● Instruções das tarefas:
1. No texto sobre o real na psicanálise, liste todos os efeitos que o primeiro parágrafo atribui ao discurso técnico-científico guiado pelos princípios do capitalismo.
2. Responda com base no texto sobre o real na psicanálise:
(a) Em que evento J-A. Miller apresentou o tema em que ressalta os efeitos dos discursos prevalentes da modernidade?
(b) Em que data Lacan desenvolveu a forclusão do amor do Pai?
(c) Que operação cabe ao psicanalista introduzir na experiência analítica, segundo o último parágrafo?
3. Retome o texto sobre o real na psicanálise a partir da última frase apresentada e dê continuidade a ele.

● Texto para análise:
☆ ☆ ☆
Lacan [3], em sua proposta para a formação do analista, diz que as sociedades existentes se fundam sobre um real e são necessárias articulações para que algo funcione. Se, por um lado, constatamos a intervenção dos discursos que apontam para o fechamento do buraco que ali prevalece não cessando de não se inscrever, por outro, temos o discurso técnico-científico, guiado pelos princípios do capitalismo, que impulsionam à desarticulação da família e ao individualismo pós-moderno, promovendo uma desordem do real, ao que, de alguma forma, a estrutura da família resiste e se junta às circunstâncias da época com transformações numerosas e diversas, nas quais as funções do pai e da mãe devem permanecer inelimináveis enquanto resíduo que ofereça tanto um desejo que não seja anônimo, como uma articulação da lei do desejo que não seja um empuxe ao gozo mortal. [4]
J-A. Miller, na apresentação do tema do IX Congresso da AMP, ressalta os efeitos dos discursos prevalentes da modernidade – ciência e capitalismo, que, em um apoio mútuo, dominam e conseguem destruir a estrutura tradicional da experiência humana.
Cabe aqui recordar a forclusão do amor do Pai, desenvolvida por Lacan em 19 de março de 1974 e a figura feroz do Nomear para de uma mãe que basta por si só para designar seu projeto e exercer uma ordem de ferro, que toma como signo de uma degeneração catastrófica e marca do retorno do Nome do Pai no Real, quando rechaçado. Uma ordem de ferro que enoda o social, que se encarrega de impulsionar projetos que descartam o sujeito.
Será na experiência analítica que Um real terá lugar, mediante à contingência da sessão na qual este real possa ser apontado no exercício de corte de sentido, que busca cernir a marca traumática inicial do significante sobre o corpo, em sua função de letra.
Cabe ao psicanalista não deixar de ver este real e, na experiência analítica onde acolhemos este discurso do Outro imerso na palavra mesma do sujeito, introduzir a operação de redução que localiza o significante na função de letra, quer dizer, a operação de ler o sintoma que apresenta Miller em sua conferência de mesmo nome.
☆ ☆ ☆
● Dados para revisão:
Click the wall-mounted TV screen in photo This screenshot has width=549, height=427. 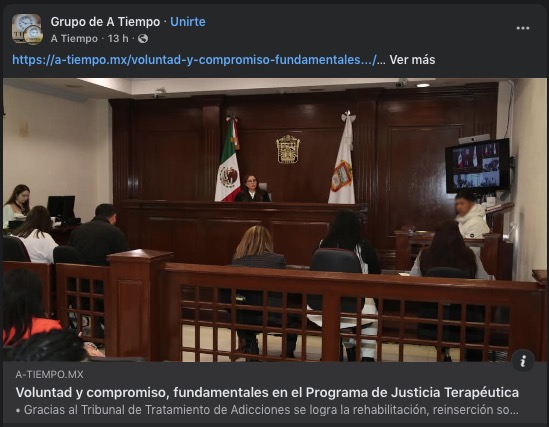click(x=478, y=166)
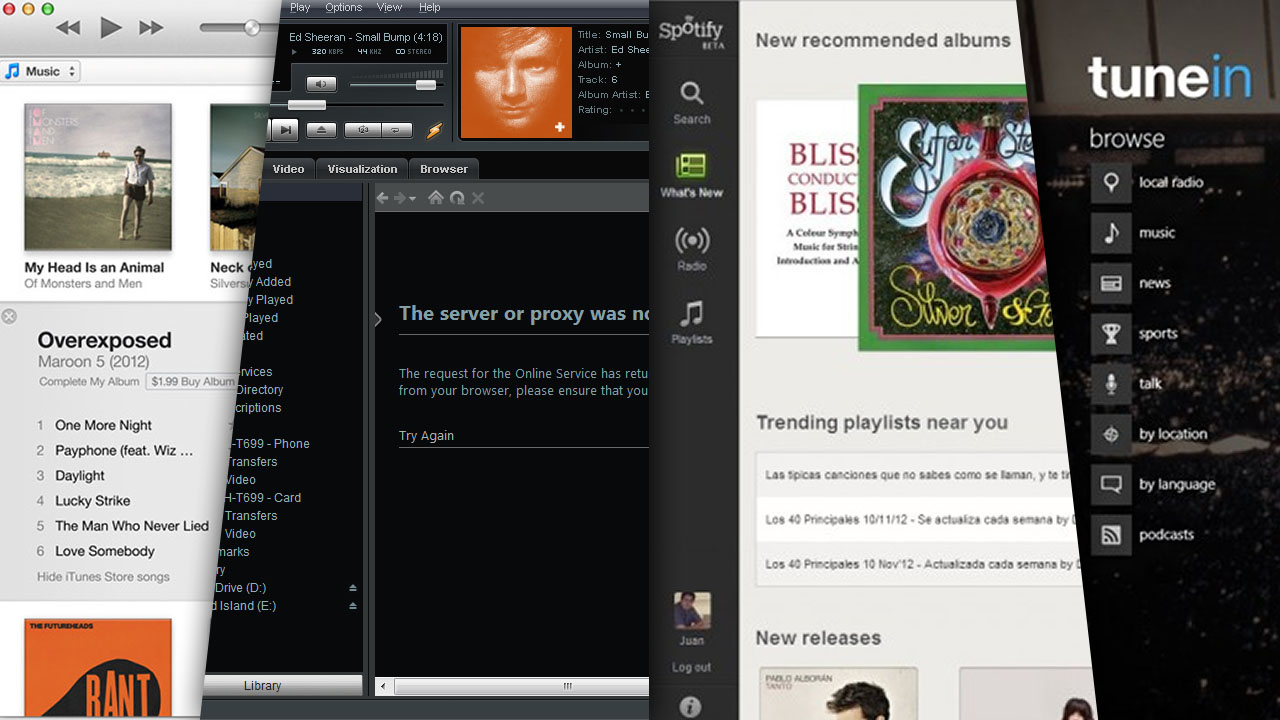Mute audio with Winamp speaker button

pos(321,84)
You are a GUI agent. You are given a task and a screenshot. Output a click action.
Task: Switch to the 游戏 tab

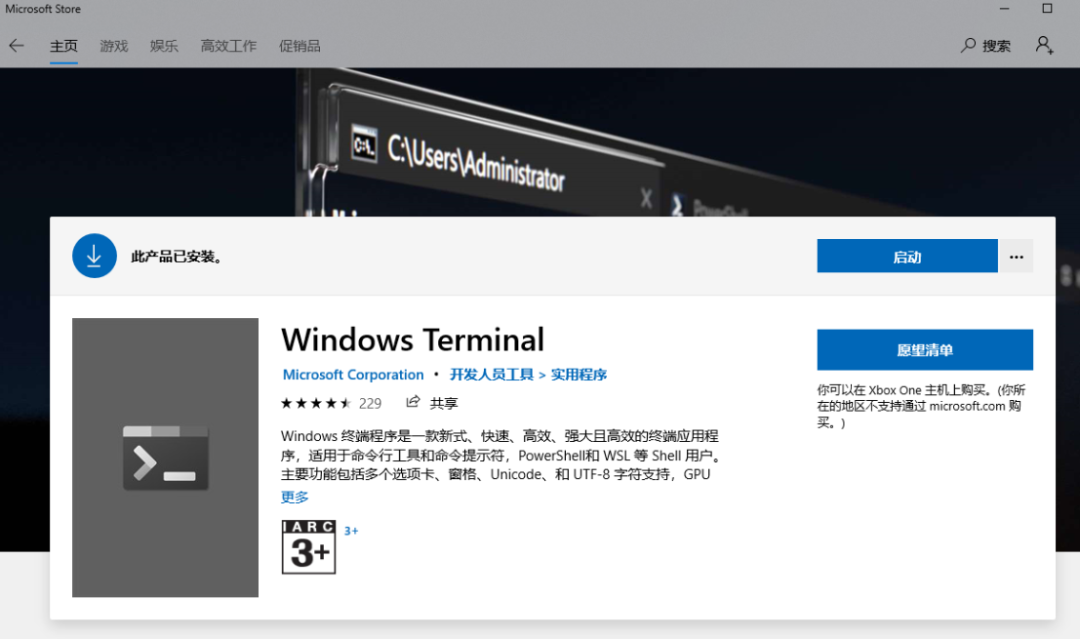[x=113, y=45]
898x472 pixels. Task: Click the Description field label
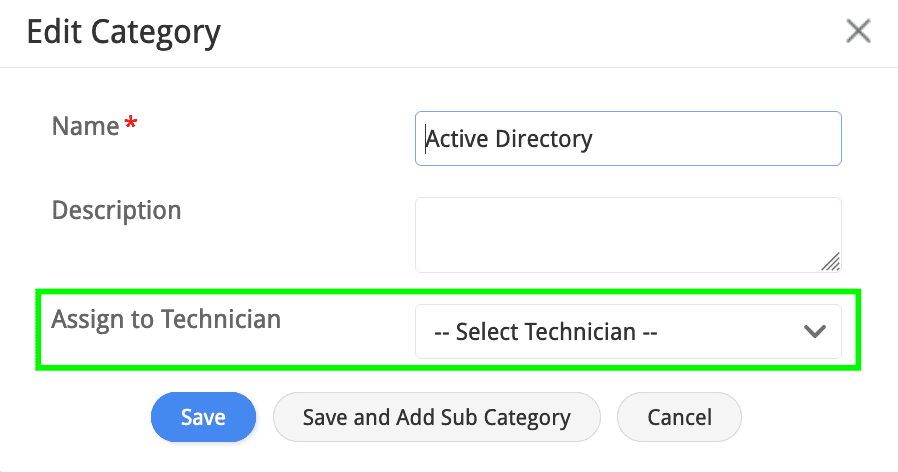(x=116, y=211)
☆ ☆ ☆
● Respostas em ordem:
1.
- Desarticulação da família
- Individualismo pós-moderno
- Desordem do real

2.
(a) Na apresentação do tema do IX Congresso da AMP.
(b) Em 19 de março de 1974.
(c) A operação de redução que localiza o significante na função de letra, isto é, a operação de ler o sintoma.

3.
“Achamos que dizemos o que queremos, mas é o que quiseram os outros, mais particularmente nossa família, que nos fala. Escutem este nós como um objeto direto. Somos falados[…]”.[5] E isto é o que se verte na experiência analítica, os assuntos de família, o do Outro, o inconsciente.
Miller[6] assinala o forçamento feito no ultimíssimo ensino frente à orientação prévia do Outro, na direção da introdução do Um em sua anterioridade ao Outro.
Tradução: Bartyra Ribeiro de Castro
Revisão: Rachel Amin
NOTAS
* Conversação na NEL sobre um real, “Um Real e a família”, 9 de Fevereiro de 2014.
- Lacan, J., O Seminário, A Angústia , livro 10, cap. XXIV, Jorge Zahar Ed., Rio de Janeiro, 2007, p. 355.
- Laurent, E., (2009), Psicoanálisis con niños y adolescentes 2, Políticas, prácticas y saberes sobre el niño. Siglo XXI: Una no-relación generalizada e igualdad de términos. Buenos Aires: Grama.
- Lacan, J., Outros Escritos, Jorge Zahar Ed., Rio de Janeiro, 2003, p.248.
- Laurent, Eric.Psicoanálisis con niños y adolescentes 2, Políticas, prácticas y saberes sobre el niño. Siglo XXI: Una no-relación generalizada e igualdad de términos. Grama ediciones, Buenos Aires, 2009.
- Lacan, Jacques. O Seminário, O sinthoma , livro 23, Jorge Zahar Ed., Rio de Janeiro, 2007, p. 158.
- Miller, J-A. El ultimísimo Lacan. Inconsciente y sinthome. Paidós, Buenos Aires, 2012.